A bi-fidelity method for the uncertain Vlasov-Poisson system near quasineutrality in an asymptotic-preserving particle-in-cell framework

TL;DR

This paper introduces an asymptotic-preserving particle-in-cell method for the Vlasov-Poisson system near quasineutrality, and develops a bi-fidelity approach for uncertainty quantification with random parameters.

Contribution

It presents a novel explicit scheme for the nonlinear Poisson problem in the VPME system and extends to a bi-fidelity UQ method using the Euler-Poisson as a low-fidelity model.

Findings

The deterministic solver accurately captures the quasineutral limit.

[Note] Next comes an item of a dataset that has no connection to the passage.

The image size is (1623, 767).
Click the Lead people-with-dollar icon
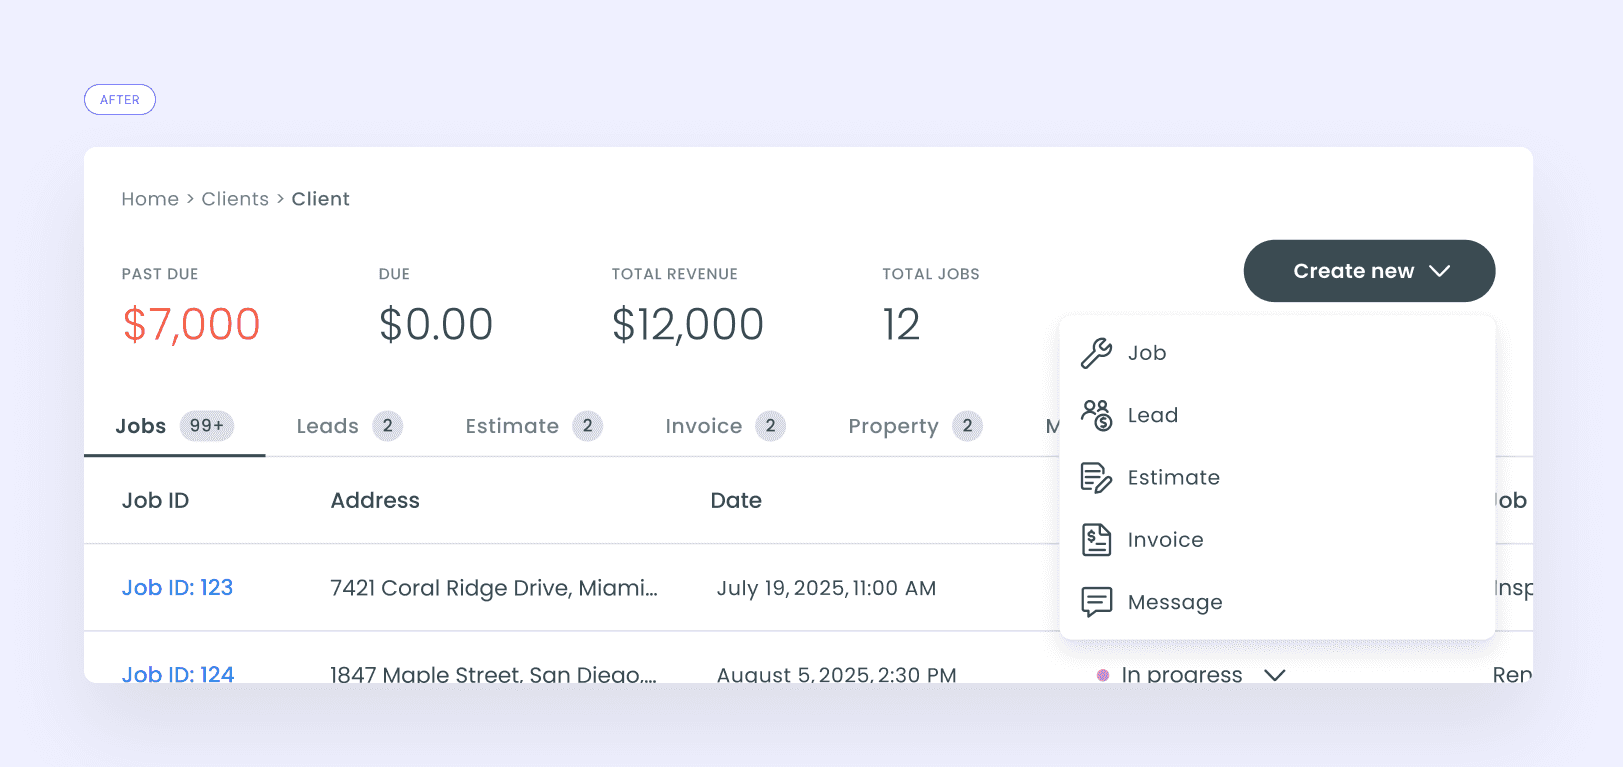(1096, 415)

The bi-fidelity method effectively handles uncertainties with reduced computational cost.

Numerical experiments confirm the method's efficiency and accuracy.

Abstract

In this paper, we study the Vlasov-Poisson system with massless electrons (VPME) near quasineutrality and with uncertainties. Based on the idea of reformulation on the Poisson equation by [P. Degond et.al., $\textit{Journal of Computational Physics}$, 229 (16), 2010, pp. 5630--5652], we first consider the deterministic problem and develop an efficient asymptotic-preserving particle-in-cell (AP-PIC) method to capture the quasineutral limit numerically, without resolving the discretizations subject to the small Debye length in plasma. The main challenge and difference compared to previous related works is that we consider the nonlinear Poisson in the VPME system which contains $e^{\phi}$ (with $\phi$ being the electric potential) and provide an explicit scheme. In the second part, we extend to study the uncertainty quantification (UQ) problem and develop an efficient bi-fidelity method for solving the VPME system with multidimensional random parameters, by choosing the Euler-Poisson equation as the low-fidelity model. Several numerical experiments are shown to demonstrate the asymptotic-preserving property of our deterministic solver and the effectiveness of our bi-fidelity method for solving the model with random uncertainties.